I prefer the former philosophy it makes more sense to me.

When I was peripherally involved in Mozilla and offering fixes they seemed to use the latter method.  I'm still convinced that half the stop-go progress of the development in the middle years was because of that, that and the relative immaturity of some of those managing the project.

Simon Lucy
Sunday, February 15, 2004

It's often far easier to fix your problem on your specific configuration than it is to solve the general case. You're free to solve the problem in the quickest possible manner, even in ways which would be inappropriate to distribute.

Robert Sayre
Sunday, February 15, 2004

At a previous employer we were deployng an alpha build of samba to replace the aging NT4 PDC.  However there was a problem with the release at that point,  when configured as we required it, the server was incorrectly comparing DOMAIN\user to user in one module.

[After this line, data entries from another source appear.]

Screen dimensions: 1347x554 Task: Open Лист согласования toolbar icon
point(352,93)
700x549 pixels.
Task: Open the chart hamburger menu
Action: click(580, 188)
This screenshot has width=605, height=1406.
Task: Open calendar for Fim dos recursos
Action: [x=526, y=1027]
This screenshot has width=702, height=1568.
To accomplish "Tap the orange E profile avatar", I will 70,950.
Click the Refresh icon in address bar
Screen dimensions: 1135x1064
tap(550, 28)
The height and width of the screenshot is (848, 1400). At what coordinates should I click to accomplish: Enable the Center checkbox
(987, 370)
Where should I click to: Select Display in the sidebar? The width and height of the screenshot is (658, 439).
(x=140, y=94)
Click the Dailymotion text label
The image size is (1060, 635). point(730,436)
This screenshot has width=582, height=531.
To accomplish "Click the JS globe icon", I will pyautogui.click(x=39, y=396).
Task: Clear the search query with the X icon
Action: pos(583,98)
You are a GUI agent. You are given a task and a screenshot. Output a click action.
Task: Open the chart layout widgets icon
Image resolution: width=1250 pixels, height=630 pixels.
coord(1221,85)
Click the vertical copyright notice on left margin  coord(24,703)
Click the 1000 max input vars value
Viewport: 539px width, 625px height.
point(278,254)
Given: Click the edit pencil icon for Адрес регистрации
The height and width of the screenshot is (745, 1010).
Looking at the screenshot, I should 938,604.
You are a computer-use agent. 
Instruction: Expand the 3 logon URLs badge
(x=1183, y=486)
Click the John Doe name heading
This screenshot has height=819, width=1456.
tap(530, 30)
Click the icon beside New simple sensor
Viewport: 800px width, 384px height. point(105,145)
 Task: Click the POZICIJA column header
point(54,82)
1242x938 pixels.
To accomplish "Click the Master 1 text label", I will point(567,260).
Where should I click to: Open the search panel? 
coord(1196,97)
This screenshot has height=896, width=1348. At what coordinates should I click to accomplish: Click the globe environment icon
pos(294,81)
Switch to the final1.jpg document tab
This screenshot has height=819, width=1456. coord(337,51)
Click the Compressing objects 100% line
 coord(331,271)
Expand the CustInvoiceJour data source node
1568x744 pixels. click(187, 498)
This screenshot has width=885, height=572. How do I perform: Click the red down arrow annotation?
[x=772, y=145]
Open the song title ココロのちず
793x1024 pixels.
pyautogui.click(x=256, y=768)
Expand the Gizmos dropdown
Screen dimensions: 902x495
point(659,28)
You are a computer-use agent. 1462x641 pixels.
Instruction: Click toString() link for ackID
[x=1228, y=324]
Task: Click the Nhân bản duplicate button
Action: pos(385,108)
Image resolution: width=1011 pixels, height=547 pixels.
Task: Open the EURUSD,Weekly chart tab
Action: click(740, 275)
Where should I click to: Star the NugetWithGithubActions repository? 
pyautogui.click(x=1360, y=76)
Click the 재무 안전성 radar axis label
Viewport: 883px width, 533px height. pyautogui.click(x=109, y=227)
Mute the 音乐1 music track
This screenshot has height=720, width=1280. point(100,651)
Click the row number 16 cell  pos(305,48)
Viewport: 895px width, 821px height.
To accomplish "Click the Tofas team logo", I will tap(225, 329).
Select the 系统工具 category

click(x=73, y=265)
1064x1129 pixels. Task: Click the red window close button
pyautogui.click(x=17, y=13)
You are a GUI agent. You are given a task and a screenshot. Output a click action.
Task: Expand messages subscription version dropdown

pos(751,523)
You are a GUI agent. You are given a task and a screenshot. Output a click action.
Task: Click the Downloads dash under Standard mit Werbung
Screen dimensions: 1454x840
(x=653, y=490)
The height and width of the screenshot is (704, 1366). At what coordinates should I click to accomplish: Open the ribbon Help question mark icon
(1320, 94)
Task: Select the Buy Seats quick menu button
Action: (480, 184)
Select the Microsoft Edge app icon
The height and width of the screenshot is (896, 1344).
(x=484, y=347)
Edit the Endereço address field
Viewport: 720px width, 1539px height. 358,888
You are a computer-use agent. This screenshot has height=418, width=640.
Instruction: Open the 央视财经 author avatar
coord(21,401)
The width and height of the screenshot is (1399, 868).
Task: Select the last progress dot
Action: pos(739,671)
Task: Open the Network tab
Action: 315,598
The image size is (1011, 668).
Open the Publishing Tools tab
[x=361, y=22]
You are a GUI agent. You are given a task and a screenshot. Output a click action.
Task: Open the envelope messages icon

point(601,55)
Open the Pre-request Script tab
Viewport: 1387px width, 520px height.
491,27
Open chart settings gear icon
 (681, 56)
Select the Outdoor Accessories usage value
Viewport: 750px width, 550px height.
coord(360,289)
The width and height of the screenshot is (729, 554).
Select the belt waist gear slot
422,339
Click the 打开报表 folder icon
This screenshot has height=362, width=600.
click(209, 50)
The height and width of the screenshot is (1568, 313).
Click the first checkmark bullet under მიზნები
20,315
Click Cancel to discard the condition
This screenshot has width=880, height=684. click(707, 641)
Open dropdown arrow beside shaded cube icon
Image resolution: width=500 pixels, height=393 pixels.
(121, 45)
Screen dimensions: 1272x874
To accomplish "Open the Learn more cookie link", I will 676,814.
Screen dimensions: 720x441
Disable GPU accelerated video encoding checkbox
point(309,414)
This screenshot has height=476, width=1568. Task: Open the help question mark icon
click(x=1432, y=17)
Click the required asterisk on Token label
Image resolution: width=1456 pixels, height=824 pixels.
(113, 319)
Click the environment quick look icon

Now, we whipped up a quick patch for that module which did the obvious and removed the domain and the \ from the value before searching.  This wasn't the best solution, however it worked for us.  We submitted a bugreport and attached our 'patch' to it.

One of the samba maintainers picked up the patch, saw it was ugly, dug around and fixed the actual problem.  We continued to use our 'patched' version until the next release of the samba code in a months' time.

So, our patch was a short-term solution to a real bug, and bore no relation to the final fix.  However thanks to our having the source we could fix it and move on.

Koz
Sunday, February 15, 2004

Philo, I'm surprised no one has brought this up, so I guess I'll have to be the one. If you're interested in what *CAN* happen in the OS community regarding "fix it yourself" vesus "but it's our stuff," look into the history of Emacs versus XEmacs.  Here's a link to one person's account of the story:

http://www.jwz.org/doc/lemacs.html

Andrew Burton
Sunday, February 15, 2004

"Here's a link to one person's account of the story"

yeah, its a _good_ story that.

It really highlights the strengths of OSS IMO, in cases where no agreement can be reached on agendas, _everyone_ still has reasonable alternatives.